- [Task]: Your copy should match the records exactly, except that it contains no pictures.

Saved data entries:

++++

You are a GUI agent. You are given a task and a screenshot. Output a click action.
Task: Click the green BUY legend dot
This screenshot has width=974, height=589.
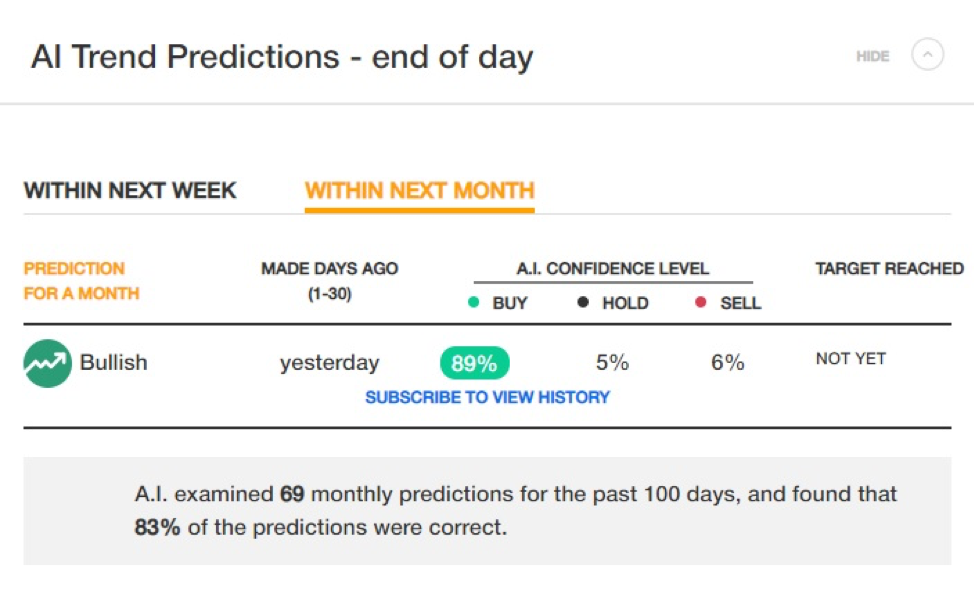(473, 303)
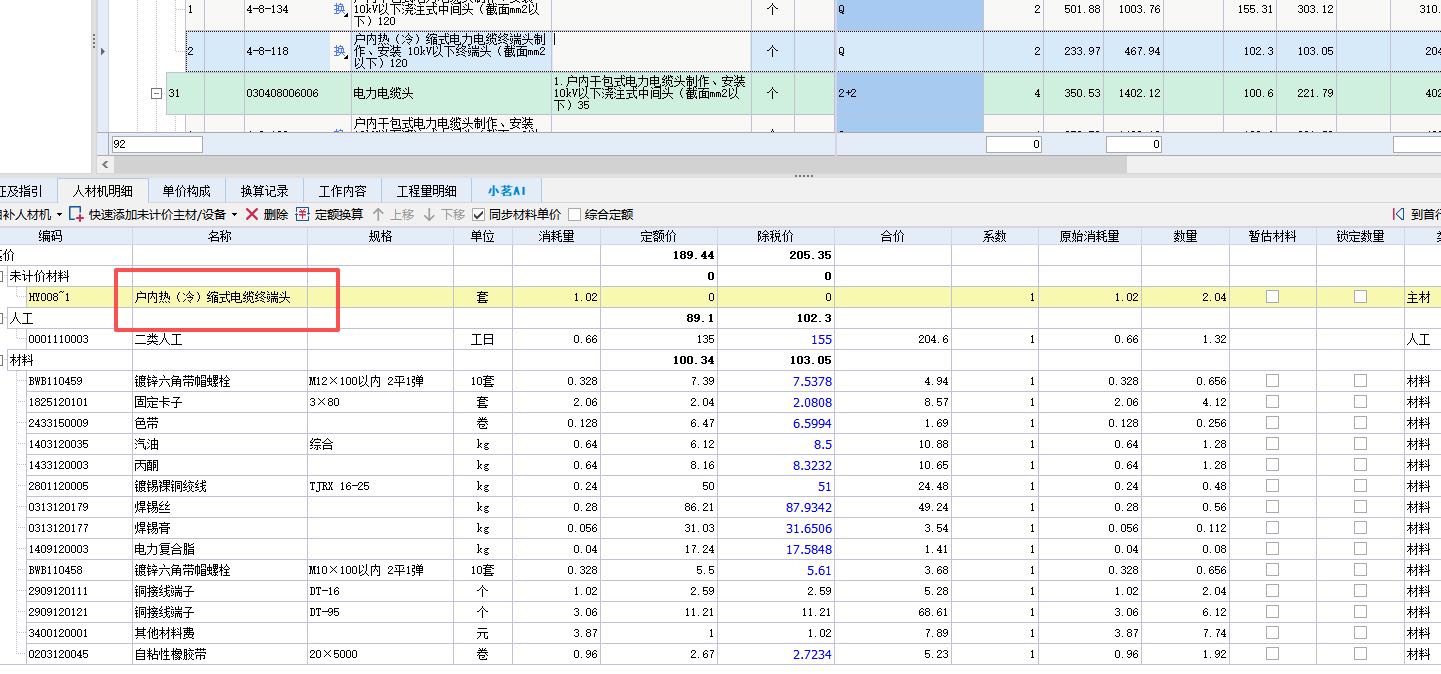
Task: Click 换 button on row 4-8-118
Action: pyautogui.click(x=338, y=52)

++++

- [Exercise answer]:
You are a GUI agent. You are given a task and a screenshot. Output a click action.
Task: Click the green BUY legend dot
This screenshot has width=974, height=589.
(473, 303)
Task: Click 换 button on row 4-8-118
Action: pyautogui.click(x=338, y=52)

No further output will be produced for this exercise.